研究报告文档通常包括摘要、核心观点、专题分析、财务预测表和风险提示等模块。整体结构更遵循论文式的逻辑递进,而非严格的层级目录。如果根据最低级别的标题进行切片,很容易破坏段落和表格之间的连贯性。

因此,RAGFlow 更适合采用“Paper”切片方法,以章节或逻辑段落为基本单位。这种方法不仅保留了研究报告结构的完整性,还有助于模型在检索时快速定位关键信息。

切片后的财务报告预览如下

2. 构建智能代理

2.1 创建应用程序

创建成功后,系统将在画布上自动生成一个“开始”节点。

在“开始”节点中,您可以设置助手的初始问候语,例如:“您好!我是您的股票研究助理。”

2.2 构建“提取股票代码”功能

2.2.1 Agent 提取股票代码

使用一个 Agent 节点并附加一个 TavilySearch 工具,用于从用户的自然语言输入中识别股票名称或简称,并返回一个唯一的标准股票代码。当未找到匹配项时,统一输出“未找到”。

在金融场景中,用户的自然语言往往是模糊的。例如:

  • “帮我查一下苹果公司的研究报告。”
  • “英伟达的财务表现如何?”
  • “今天上证指数的情况怎么样?”

这些请求都包含与股票相关的信息,但系统只有在准确识别出股票代码后,才能进一步查询财务报告、研究报告或市场数据。
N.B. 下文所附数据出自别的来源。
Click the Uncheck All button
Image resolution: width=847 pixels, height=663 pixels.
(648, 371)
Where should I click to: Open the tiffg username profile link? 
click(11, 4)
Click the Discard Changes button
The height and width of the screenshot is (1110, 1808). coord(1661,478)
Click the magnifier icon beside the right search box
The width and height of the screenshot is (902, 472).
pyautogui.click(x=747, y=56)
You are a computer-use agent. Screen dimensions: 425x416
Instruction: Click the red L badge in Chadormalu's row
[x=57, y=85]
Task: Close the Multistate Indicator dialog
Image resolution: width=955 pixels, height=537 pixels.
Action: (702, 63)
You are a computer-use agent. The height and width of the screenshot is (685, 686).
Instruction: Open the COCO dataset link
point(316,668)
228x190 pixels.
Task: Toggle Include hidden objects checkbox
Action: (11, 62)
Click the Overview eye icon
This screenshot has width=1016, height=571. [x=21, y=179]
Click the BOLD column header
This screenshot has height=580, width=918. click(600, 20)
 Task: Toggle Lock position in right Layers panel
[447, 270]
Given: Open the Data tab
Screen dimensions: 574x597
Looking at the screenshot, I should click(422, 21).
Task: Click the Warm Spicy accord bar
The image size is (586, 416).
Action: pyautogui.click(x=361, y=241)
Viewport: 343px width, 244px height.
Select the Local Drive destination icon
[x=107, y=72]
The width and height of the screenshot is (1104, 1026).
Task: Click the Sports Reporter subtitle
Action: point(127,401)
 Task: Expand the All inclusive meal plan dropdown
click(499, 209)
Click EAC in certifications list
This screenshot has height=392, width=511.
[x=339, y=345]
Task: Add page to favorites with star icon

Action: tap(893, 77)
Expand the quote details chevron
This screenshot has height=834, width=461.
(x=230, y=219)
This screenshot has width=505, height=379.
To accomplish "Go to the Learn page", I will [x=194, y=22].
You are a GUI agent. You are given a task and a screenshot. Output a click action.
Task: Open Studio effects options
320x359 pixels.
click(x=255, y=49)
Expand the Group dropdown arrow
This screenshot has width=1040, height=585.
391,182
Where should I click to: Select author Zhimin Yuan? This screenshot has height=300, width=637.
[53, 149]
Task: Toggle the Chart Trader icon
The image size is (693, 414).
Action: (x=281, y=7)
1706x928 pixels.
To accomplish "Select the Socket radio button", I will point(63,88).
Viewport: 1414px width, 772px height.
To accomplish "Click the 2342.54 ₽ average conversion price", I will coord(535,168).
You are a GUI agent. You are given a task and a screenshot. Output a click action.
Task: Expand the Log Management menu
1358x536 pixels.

这就是为什么我们需要一个具有“提取股票代码”功能的 Agent。

以下是此 Agent 的系统提示词

<role> 

Your responsibility is: to identify and extract the stock name or abbreviation from the user's natural language query and return the corresponding unique stock code.

</role>



<rules>

1. Only one result is allowed: - If a stock is identified → return the corresponding stock code only; - If no stock is identified → return “Not Found” only.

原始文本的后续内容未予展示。